We went through the wide door and began to climb the stairs, my mother ahead of me, stepping firmly, without even touching the polished wood of the banister, in a suit I didn’t recognize. Me behind her, fearful, clinging to the handrail as though to a life vest on a stormy night. The two of us silent as tombs. Thoughts gathered in my head as we went up the steps one by one. First landing. Why did my mother move around so familiarly in that unknown place? Mezzanine. What would the man we were coming to see be like, why this sudden insistence on meeting me after so many years? Main floor. The rest of my thoughts remained crowded together in the limbo of my mind. I didn’t have time for them; we’d arrived. A large door to the right, my mother’s finger on the bell pressing firmly, without any sign of intimidation. The door opened at once, a shriveled old maid in a black uniform and spotless white cap.
“Good afternoon, Servanda. We’ve come to see the master of the house.
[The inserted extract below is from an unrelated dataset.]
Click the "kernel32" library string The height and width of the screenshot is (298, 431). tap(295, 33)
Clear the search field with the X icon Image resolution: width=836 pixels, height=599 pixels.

I imagine he’s in the library.”
Servanda’s mouth was left half open, the greeting hanging from it, as though she had been visited by a couple of ghosts. When she managed to react and it seemed she was at last going to be able to say something, a faceless voice could be heard over hers. A man’s voice, hoarse, strong, from the back.
“Let them come through.”
The maid stepped to one side, still caught in a nervous fluster. She didn’t need to show us the way: my mother seemed to know it all too well. We walked down a broad corridor, passing large rooms, their walls covered with hangings, tapestries, and family portraits. Arriving at a double door, open on the left-hand side, my mother turned toward it. We then noticed a large man waiting for us in the middle of the room. And the powerful voice again.
“Come in.”
A large desk covered in paper, a large bookcase filled with books, a large man looking at me, first my eyes, then down, then back up again. Discovering me. He swallowed, I swallowed. He took a few steps toward us, put his hand on my arm, and squeezed, not too hard, as though wanting to be sure that I really existed. He smiled slightly, as though with an aftertaste of melancholy.
“You’re just like your mother was twenty-five years ago.”
He kept his gaze fixed on mine as he held on to me for a second, two, three, ten. Then, still without letting me go, he looked away and fixed his gaze on my mother. The weak, bitter smile returned to his face.
“How long it’s been, Dolores.”
She didn’t answer, nor did she avoid his eyes. Then he released his hand from my arm and held it out toward her; he didn’t seem to be after a greeting, just a contact, a glancing touch, as though hoping that her fingers would come out to meet his. But she remained immobile, not answering the invitation, until he seemed to awake from the enchantment, cleared his throat, and, in a tone that was as courteous as it was determinedly neutral, offered us a seat.
Instead of heading for the big work table where the papers were gathered, he invited us toward another corner of the library. My mother settled into one armchair, and he sat opposite. And me alone on a sofa, in the middle, between the two of them. Tense, uncomfortable, all three of us. He busied himself lighting a cigar. She remained sitting erect, her knees together and her back straight. Meanwhile, I scratched with my index finger at the wine-colored damask upholstery of the sofa, my attention focused on the task, as though I were trying to make a hole in the warp of the fabric and escape through it like a little lizard. The atmosphere filled with smoke, and the throat clearing returned as though in anticipation of some intervention, but before this could be spilled into the air my mother spoke. She was addressing me, though her eyes remained on him. Her voice forced me at last to lift my gaze to the two of them.